(Stored items)
┄┄┄┄┄┄

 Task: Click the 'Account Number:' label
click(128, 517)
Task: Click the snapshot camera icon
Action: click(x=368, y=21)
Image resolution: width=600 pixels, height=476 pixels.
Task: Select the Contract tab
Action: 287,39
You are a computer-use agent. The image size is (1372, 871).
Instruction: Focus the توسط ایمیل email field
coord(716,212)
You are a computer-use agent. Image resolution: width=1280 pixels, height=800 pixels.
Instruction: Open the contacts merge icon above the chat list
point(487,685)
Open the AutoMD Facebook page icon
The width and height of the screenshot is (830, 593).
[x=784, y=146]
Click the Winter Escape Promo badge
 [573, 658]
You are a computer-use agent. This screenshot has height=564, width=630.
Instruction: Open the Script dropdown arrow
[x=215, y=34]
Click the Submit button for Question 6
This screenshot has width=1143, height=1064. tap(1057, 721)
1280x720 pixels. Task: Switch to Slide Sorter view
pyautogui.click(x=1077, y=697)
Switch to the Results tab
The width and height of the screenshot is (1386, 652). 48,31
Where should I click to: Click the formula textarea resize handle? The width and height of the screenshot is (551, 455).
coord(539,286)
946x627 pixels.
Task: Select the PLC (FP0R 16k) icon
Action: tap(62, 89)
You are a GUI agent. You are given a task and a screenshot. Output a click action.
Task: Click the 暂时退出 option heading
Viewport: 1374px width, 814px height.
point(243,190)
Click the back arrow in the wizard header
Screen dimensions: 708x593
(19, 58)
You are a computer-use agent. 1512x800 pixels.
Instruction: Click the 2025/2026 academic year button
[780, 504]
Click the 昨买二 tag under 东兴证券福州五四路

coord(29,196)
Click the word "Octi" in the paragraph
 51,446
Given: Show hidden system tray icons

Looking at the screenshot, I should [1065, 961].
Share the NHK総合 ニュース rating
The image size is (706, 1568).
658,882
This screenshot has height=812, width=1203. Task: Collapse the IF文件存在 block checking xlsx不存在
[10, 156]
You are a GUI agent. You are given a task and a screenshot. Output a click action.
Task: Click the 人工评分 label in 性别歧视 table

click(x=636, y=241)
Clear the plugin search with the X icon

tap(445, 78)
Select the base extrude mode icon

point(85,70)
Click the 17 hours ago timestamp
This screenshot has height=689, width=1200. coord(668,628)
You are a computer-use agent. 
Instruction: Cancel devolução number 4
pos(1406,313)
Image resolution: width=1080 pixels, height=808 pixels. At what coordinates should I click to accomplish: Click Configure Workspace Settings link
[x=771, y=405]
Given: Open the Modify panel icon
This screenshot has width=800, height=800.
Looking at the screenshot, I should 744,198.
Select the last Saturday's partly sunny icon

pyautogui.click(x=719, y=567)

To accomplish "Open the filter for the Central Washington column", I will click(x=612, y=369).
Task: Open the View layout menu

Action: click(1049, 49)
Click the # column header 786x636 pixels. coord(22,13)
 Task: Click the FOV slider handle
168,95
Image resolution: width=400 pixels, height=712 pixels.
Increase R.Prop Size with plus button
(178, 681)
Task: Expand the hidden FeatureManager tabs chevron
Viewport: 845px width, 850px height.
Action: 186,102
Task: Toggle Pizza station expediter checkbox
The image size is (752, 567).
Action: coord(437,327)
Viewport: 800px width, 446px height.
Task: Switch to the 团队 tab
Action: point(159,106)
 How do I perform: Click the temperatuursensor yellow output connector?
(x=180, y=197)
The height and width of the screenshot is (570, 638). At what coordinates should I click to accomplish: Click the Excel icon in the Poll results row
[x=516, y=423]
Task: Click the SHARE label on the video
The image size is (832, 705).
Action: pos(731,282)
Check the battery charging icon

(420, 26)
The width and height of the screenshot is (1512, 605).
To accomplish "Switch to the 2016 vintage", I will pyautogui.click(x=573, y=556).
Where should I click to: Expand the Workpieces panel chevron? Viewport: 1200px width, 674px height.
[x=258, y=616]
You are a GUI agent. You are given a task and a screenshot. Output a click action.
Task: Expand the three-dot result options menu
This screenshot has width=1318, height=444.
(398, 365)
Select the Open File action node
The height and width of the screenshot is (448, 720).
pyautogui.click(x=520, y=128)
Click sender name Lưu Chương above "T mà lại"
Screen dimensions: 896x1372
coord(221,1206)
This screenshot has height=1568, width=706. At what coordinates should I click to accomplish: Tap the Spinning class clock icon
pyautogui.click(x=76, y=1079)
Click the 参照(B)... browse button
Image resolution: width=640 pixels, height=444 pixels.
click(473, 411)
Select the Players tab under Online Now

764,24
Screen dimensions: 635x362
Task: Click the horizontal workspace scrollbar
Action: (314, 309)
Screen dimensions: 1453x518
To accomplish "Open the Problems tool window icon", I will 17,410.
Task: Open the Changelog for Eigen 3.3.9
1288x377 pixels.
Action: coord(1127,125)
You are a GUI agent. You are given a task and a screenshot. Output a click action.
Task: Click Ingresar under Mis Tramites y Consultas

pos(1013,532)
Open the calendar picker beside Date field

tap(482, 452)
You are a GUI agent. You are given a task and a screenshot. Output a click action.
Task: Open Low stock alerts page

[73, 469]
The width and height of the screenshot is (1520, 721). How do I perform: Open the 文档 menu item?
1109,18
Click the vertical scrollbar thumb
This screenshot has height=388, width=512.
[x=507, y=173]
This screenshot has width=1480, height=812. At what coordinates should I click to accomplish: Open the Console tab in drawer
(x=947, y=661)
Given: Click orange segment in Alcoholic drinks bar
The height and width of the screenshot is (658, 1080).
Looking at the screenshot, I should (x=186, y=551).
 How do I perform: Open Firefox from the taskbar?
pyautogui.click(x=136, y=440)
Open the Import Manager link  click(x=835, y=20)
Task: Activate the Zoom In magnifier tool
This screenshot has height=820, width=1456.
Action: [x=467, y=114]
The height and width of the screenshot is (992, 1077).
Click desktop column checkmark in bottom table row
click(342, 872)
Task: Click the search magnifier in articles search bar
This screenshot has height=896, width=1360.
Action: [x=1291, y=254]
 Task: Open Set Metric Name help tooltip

┄┄┄┄┄┄

Where a line above holds the word "magnifier", copy it.

Task: Activate the Zoom In magnifier tool
Task: Click the search magnifier in articles search bar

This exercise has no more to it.